Sylvester the Cat, also known as Sylvester J. Pussycat Sr., Puddy Tat or simply Sylvester, is a fictional Tuxedo cat, that appears in Looney Tunes and Merrie Melodies Cartoons. The character can often be seen chasing Tweety Bird, Speedy Gonzales or Hippety Hopper. The character of Sylvester was created by Isadore ‘Friz’ Freleng in 1945. Since its inception, Sylvester has appeared in around 96 cartoons. The character was listed at the 33rd position, along with Tweety, among the list of top 50 best cartoon characters by TV Guide. Read through the following lines to know more interesting and amazing information on the history, origin and background of Sylvester.
Interesting & Amazing Information On Origin & Background Of Sylvester 
Sylvester was first created in 1945 to resemble a clown. This is the reason why the character flaunts a red, low crutch clown nose and baggy pants. Sylvester debuted with ‘Life with Feathers’, where a henpecked bird tried to commit suicide, rather than Sylvester eating him. The first lispy words of the character were “Thufferin' Thuccotash” which were uttered by the cat throughout his career. The cat was voiced by Mel Blanc who had earlier lent his voice for Daffy Duck as well. In 1947, Sylvester was paired with Tweety Bird in the cartoon titled ‘Tweetie Pie’. The cartoon portrayed Sylvester as the jealous housecat trying to eat Tweety. This concept was then continued and seen in countless cartoons.
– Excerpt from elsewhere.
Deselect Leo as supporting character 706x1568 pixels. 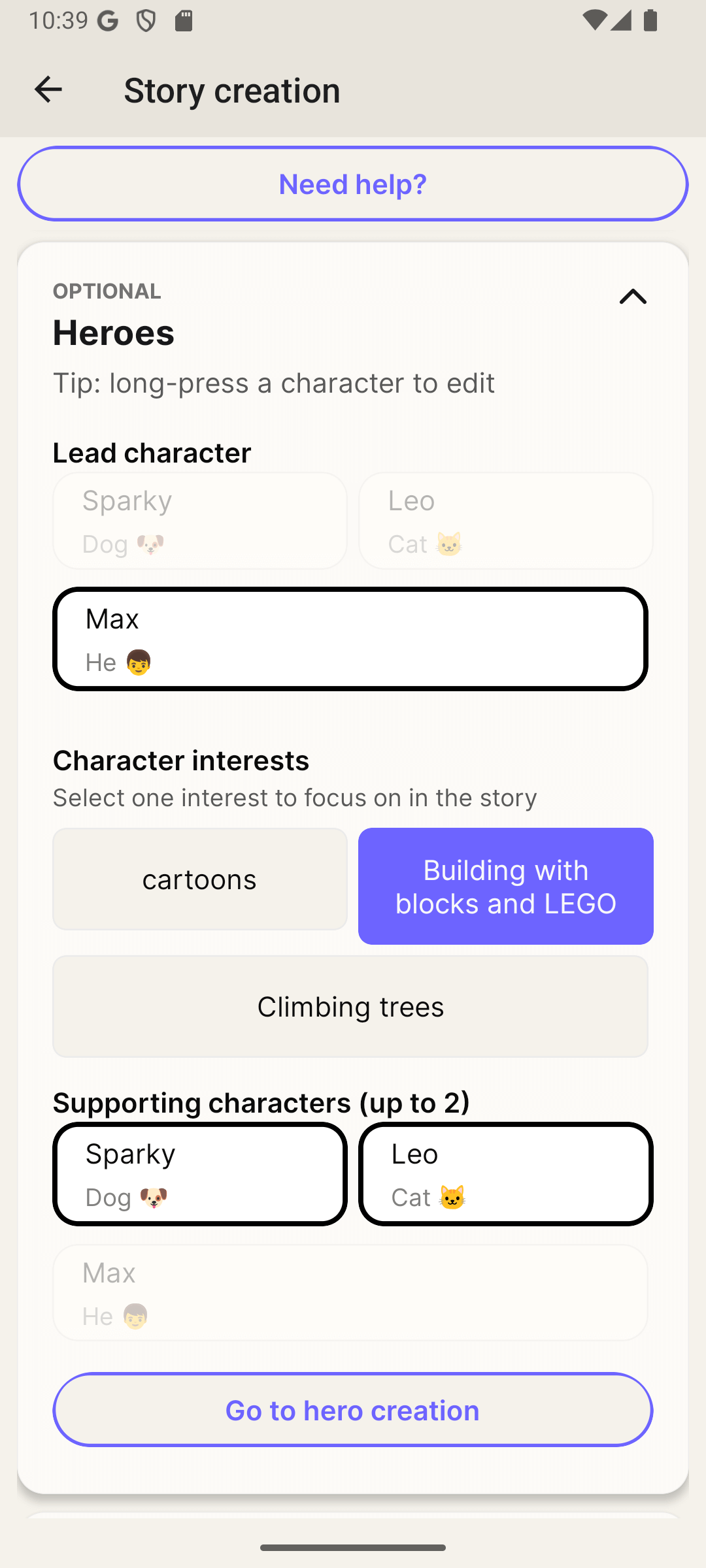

The cartoon short won Warner Bros. their first Academy Award and thus, began the journey of Sylvester and Tweety as a perfect team. Eventually, the audiences were introduced to Granny, Tweety’s owner, and Hector, Tweety’s bulldog bodyguard. Although Sylvester was paired with his most famous rival, Tweety, he was also seen having encounters with Speedy Gonzales, Spike and Chester, Porky Pig, Hippety Hopper, Foghorn Leghorn, Elmer Fudd and Wile E. Coyote as well. Apart from being used in Freleng’s cartoons, Sylvester found a place in Bob Clampett’s ‘Kitty Kornered’, Arthur Davis’s ‘Doggone Cats’ and ‘A Hick, A Slick, and a Chick’ and Chuck Jones ‘Scaredy Cat’, ‘Claws for Alarm’ and others.
Sylvester was also used by Robert McKimson, who created Hippety Hopper and Sylvester Junior and directed various cartoons starring the lisping cat, Sylvester. Friz Freleng and Robert McKimson directed the speedy Gonzales series, which saw Sylvester very often. Sylvester and Tweety last appeared together in 1964’s ‘Hawaiian Aye Aye’. However, the Warner Animation’s department closed down in 1964. It reopened as DePatie/ Freleng Enterprises in the late 1964. The studio came to be best known for the series of “Pink Panther” movie titles and cartoon series. Sylvester last appeared in a theatrical cartoon titled ‘A Taste of Catnip’, starring Daffy Duck, who suddenly gets the urge to chase Speedy Gonzales.
Sylvester later starred in ‘Sylvester and Tweety Mysteries’, a half-hour series that appeared on WB network, from 1996 to 1999. Sylvester appeared in several other Warner Bros. movies, such as ‘Space Jam’ and ‘Looney Tunes: Back in Action’. Since then, Sylvester cartoons have appeared on various networks and cable channels, including CBS, ABC, TNT, TBS, Nickelodeon, the WB and Cartoon Network. Various cartoon TV packages and series have died, but Looney Tunes cartoons have proved that enduring characters like Sylvester do not. Sylvester is, undoubtedly, one of the most diverse cartoon characters ever created.